Payne and another v Payne [2018] EWCA Civ 985
In the case of Payne and another v Payne, the Court of Appeal was asked to consider if a Will was valid in accordance with Section 9 of the WA 1837, because two of the witnesses had not signed the Will at the time of attesting the testator’s signature. The witnesses explained that while they had seen the testator sign the Will, and they had written their name, address, and occupation, they had not signed the document as there was no specific place for them to do so. In assessing the case, the Court reviewed the latest wording in Section 9 of the WA 1837 with that pre-1982. It was discovered that ‘subscribe’ (meaning ‘to agree to’) had been replaced with the ‘sign’ – in an effort to replace outdated phraseology. In the view of the judges, this change in wording was not about putting in place stricter requirements, rather just updating the language used. As such, ‘subscribe’, and ‘sign’ hold equal meaning, meaning the witnesses only needed to “write their name with the intention that the act of writing should operate as an attestation”.

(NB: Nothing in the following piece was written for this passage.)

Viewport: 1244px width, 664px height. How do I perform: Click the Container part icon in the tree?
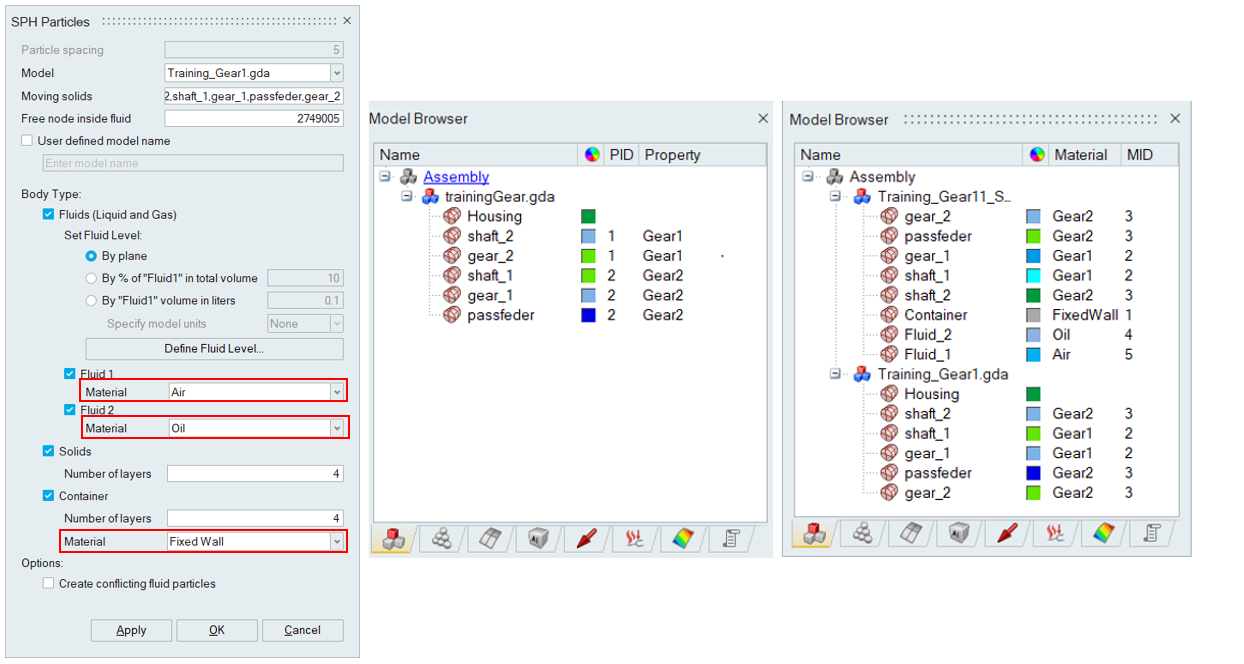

This case further highlights that Section 9 of the WA 1837 cannot be interpreted in a literal manner in all circumstances. The Courts, where necessary will take a broader perspective to determine if a Will is valid.

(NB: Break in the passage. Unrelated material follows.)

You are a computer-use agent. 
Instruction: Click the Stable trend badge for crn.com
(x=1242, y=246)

Marley v Rawlings and another [2014] UKSC 2
The Supreme Court was asked to rule whether a mirror Will signed by the wrong spouse could be rectified. According to Section 20 of the Administration of Justice Act 1982 (AJA 1982), the Court has the power to rectify a Will “if the will is so expressed that it fails to carry out the testator’s intentions because of either: a clerical error; or a failure to understand his instructions”. In this case, the Solicitor handling the mirror Wills mixed them up then handing them to the testators for signature. Unfortunately, the error by the Solicitor did not come to light until after the death of Mr Rawlings (the second death). Mr Marley, the sole executor and beneficiary of the combined estates, applied to the High Court to have the Will rectified. This was refused by the High Court, who decided that Mr Rawlings hadn’t intended to give effect to the Will he signed as it was his wife’s Will. The Court of Appeal upheld this decision. The Supreme, however, disagreed and allowed the Will to be changed. In part, this was on the basis that that rectification on the ground of clerical error is not confined to cases of mistaken insertions and omissions in the text of a will.
This case was of particular interest as it broadened the definition of ‘clerical error’, especially in cases where it does not conflict with the intentions of the testator.
Final words
These are just three of many case decisions which have added greater nuance to the seemingly simplistic nature of Section 9 of the WA 1837. In each of these, the Courts have gone beyond the literal interpretation of Section 9 to make decisions which have significant consequences for beneficiaries. Such discretion, when applied with full consideration of the facts, balance, and with the original intent of the testator always in mind, should be welcomed.